Written problem » Please retype, with no changes, the lines of the material from the line containing "Given: Click the" through the line containing "click(x=660, y=80)", both included.

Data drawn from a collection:
::::::::::

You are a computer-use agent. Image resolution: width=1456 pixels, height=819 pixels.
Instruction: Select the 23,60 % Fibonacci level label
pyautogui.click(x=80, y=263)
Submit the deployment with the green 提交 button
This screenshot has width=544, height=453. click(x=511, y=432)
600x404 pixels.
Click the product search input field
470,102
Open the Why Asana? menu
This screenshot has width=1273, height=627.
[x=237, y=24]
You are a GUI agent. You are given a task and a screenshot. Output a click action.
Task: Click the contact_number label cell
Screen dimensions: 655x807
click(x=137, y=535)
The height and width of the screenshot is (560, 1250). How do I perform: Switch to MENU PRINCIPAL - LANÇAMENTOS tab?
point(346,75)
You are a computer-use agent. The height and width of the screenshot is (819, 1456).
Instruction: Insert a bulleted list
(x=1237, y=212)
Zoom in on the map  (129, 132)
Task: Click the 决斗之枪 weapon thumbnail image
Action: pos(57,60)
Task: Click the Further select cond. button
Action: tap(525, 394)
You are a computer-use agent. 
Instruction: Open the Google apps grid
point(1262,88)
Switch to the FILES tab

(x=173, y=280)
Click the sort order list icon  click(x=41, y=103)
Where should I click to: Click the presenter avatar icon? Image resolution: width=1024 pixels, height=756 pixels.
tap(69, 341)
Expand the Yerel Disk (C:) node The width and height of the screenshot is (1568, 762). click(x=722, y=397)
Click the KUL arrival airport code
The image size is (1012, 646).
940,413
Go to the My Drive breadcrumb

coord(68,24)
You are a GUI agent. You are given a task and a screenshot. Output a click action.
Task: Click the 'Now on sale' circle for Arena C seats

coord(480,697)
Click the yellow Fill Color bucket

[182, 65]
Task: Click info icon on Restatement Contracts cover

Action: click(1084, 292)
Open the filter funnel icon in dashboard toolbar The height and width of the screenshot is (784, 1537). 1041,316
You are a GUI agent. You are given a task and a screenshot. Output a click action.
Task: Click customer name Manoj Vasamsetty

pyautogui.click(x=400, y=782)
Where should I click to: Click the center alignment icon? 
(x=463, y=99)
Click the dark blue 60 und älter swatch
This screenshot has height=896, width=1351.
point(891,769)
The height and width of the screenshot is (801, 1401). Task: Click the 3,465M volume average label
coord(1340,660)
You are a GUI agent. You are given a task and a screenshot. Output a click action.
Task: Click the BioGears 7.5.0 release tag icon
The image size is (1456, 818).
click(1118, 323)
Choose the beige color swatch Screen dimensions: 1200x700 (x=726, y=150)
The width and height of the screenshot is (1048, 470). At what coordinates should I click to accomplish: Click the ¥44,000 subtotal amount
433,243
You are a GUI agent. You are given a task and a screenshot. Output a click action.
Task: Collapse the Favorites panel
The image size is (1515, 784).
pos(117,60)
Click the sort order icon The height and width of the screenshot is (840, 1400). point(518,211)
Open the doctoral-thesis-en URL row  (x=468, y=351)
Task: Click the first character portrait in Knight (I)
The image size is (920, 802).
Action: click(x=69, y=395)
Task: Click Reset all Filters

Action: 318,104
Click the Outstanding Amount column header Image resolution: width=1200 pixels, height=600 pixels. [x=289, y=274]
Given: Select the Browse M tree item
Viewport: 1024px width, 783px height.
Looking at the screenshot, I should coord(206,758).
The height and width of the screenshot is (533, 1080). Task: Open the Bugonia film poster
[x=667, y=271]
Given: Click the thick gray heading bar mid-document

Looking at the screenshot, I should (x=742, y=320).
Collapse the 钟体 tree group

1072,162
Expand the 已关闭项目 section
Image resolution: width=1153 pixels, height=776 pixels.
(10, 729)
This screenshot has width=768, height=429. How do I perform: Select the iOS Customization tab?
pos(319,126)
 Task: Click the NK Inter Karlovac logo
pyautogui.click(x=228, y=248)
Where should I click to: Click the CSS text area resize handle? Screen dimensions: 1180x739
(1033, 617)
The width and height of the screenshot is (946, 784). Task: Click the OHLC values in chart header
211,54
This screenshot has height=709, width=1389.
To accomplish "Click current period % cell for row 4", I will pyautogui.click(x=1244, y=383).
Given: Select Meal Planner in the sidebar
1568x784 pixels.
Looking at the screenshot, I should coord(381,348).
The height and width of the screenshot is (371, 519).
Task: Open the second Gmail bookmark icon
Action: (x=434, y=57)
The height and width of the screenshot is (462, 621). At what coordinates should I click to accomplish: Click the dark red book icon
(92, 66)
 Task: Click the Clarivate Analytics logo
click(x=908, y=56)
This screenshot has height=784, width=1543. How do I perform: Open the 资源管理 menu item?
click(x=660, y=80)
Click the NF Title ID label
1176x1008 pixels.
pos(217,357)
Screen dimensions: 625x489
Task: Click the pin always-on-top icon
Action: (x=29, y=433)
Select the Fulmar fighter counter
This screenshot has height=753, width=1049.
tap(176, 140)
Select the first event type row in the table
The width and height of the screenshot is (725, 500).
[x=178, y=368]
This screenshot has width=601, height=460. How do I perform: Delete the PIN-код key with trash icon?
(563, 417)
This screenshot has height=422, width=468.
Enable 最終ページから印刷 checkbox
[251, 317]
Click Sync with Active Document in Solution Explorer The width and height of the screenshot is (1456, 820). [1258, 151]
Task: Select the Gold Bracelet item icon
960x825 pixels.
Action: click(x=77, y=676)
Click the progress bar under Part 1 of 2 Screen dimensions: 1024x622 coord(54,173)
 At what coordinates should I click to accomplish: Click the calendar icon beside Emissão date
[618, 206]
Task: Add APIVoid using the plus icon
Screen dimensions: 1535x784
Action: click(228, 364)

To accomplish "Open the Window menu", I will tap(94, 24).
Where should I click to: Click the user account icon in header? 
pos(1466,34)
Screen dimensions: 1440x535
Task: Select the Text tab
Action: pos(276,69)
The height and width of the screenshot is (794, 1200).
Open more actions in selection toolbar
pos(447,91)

::::::::::

Solution for this problem »
Given: Click the thick gray heading bar mid-document

Looking at the screenshot, I should (x=742, y=320).
Collapse the 钟体 tree group

1072,162
Expand the 已关闭项目 section
Image resolution: width=1153 pixels, height=776 pixels.
(10, 729)
This screenshot has width=768, height=429. How do I perform: Select the iOS Customization tab?
pos(319,126)
 Task: Click the NK Inter Karlovac logo
pyautogui.click(x=228, y=248)
Where should I click to: Click the CSS text area resize handle? Screen dimensions: 1180x739
(1033, 617)
The width and height of the screenshot is (946, 784). Task: Click the OHLC values in chart header
211,54
This screenshot has height=709, width=1389.
To accomplish "Click current period % cell for row 4", I will pyautogui.click(x=1244, y=383).
Given: Select Meal Planner in the sidebar
1568x784 pixels.
Looking at the screenshot, I should coord(381,348).
The height and width of the screenshot is (371, 519).
Task: Open the second Gmail bookmark icon
Action: (x=434, y=57)
The height and width of the screenshot is (462, 621). At what coordinates should I click to accomplish: Click the dark red book icon
(92, 66)
 Task: Click the Clarivate Analytics logo
click(x=908, y=56)
This screenshot has height=784, width=1543. How do I perform: Open the 资源管理 menu item?
click(x=660, y=80)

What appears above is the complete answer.